她不在乎別人怎么看,怎么說,愛誰誰。
就算整個洛陽城都覺得她錢書畫犯了花癡,她也不在乎。
然而,現在,夢碎了,猶如那漫天的璀璨煙花,一瞬間就碎裂成了殘渣。
曾經的花前月下,曾經的海誓山盟,在今天完全變成了丑陋的羞辱,骯臟的踐踏。
兩壺杏花酒端端正正的被擺在桌前。
錢書畫搖晃著身子,捏一塊醬牛肉扔入嘴中,伸出食指蘸著杏花酒在桌子上一筆一劃的寫上葉云海三個字。錢書畫盯著身前的字看了許久,越看眼神越冷,不待酒字蒸發食指便使勁把那幾個字戳的稀爛。然后抓起酒壺,咕咚咕咚就是幾大口,嗆得自己是淚流滿面。
酒水傷身,淚水,或許傷的更深。
運轉完天書入門篇的葉缺,看了看錢書笑的死人臉,又看了看錢書畫不知道是酒水還是淚水的臉,無奈的嘆了口氣。
“為了一個男人,這么糟踐自己,值得嗎?”葉缺看著錢書畫,面無表情的說道,話像是在安慰人,可語氣卻怎么聽都像是在鄙視。
抬起頭,瞥了一眼葉缺,錢書畫哼了一聲,“你懂什么?糟踐?我才沒有糟踐自己呢,我好著呢。

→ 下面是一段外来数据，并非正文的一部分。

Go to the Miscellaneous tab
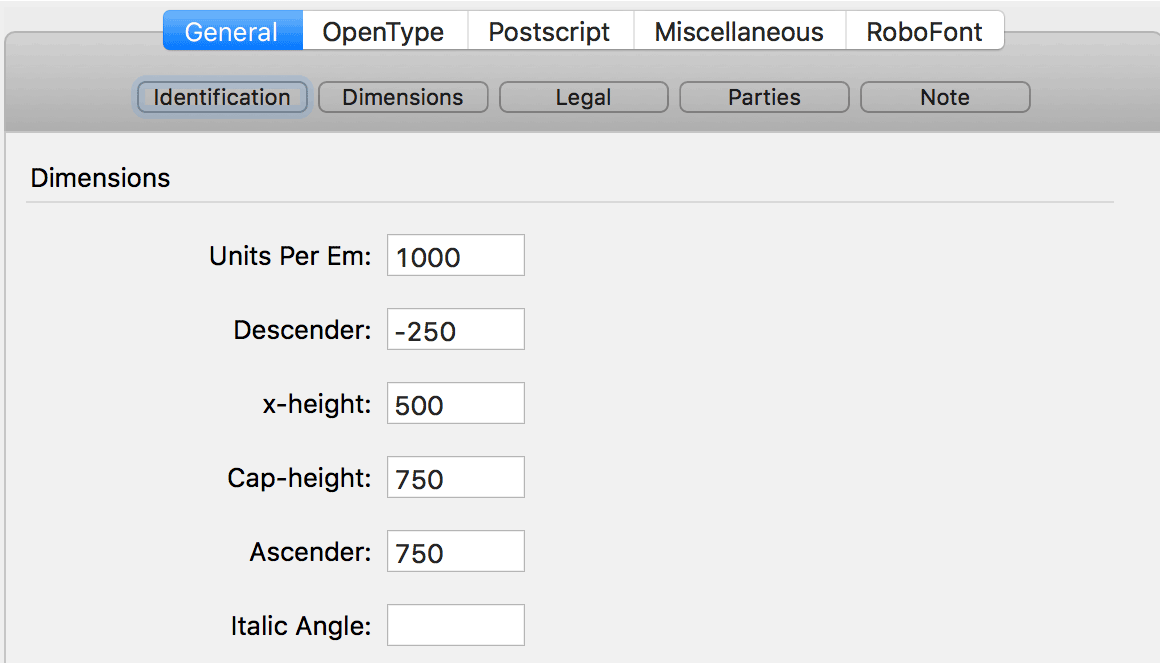pyautogui.click(x=739, y=31)
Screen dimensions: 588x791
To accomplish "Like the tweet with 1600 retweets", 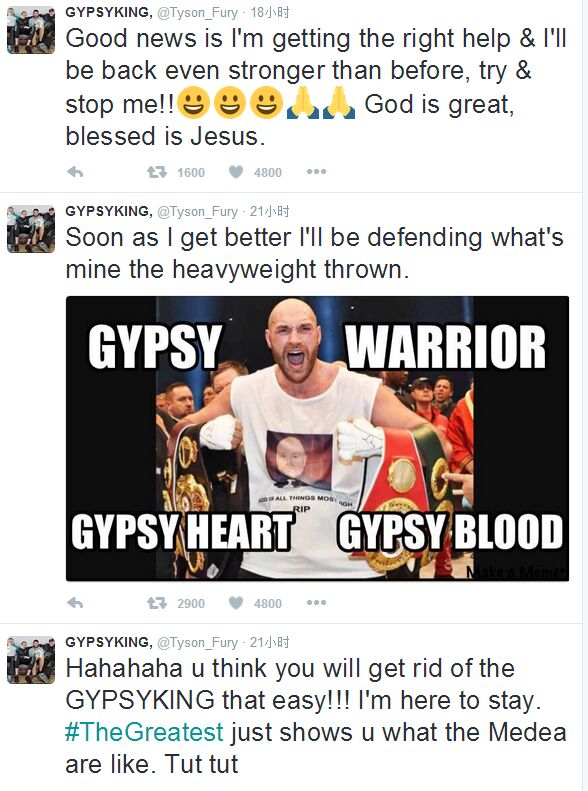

”
“我是誰?我是錢家的大小姐!”
“為了男人?我呸!”
“我告訴你,你們男人啊,全都是王八蛋,沒一個好東西。”
葉缺還是那副表情看著錢書畫,還是那個略帶嘲弄的語氣,“罵舒服了?”
“沒有!”錢書畫扯著嗓子大聲喊道,“你說你們男人是不是王八蛋,從小跟我青梅竹馬一起長大,說不認識就不認識了,還說我不像個姑娘,我哪里不像姑娘了。”
錢書畫指了指自己的臉,然后又挺了挺胸。
“當著那么多人的面,他就這么羞辱我,站在那將軍府里,我就像個傻子一樣。”
“你知道嗎,打小他葉云海就體弱多病,小時候在學堂里,經常被別的孩子欺負。我哪次看到了不是踢了桌子就跟人打架,我是一個姑娘,可卻像個瘋子一樣保護他。從小到大,哪個先生不是說我起錯名字了。”
“我就不明白了,人怎么可以變成這樣!”
“都是狼心狗肺嗎!”
葉缺依舊看著錢書畫,“罵完了?”
晃了晃腦袋,錢書畫使勁瞅了瞅葉缺,“你不會說別的話嗎?我現在很傷心,罵兩句怎么了,我就不能質疑一下命運,質疑一下姻緣,質疑一下人生嗎?”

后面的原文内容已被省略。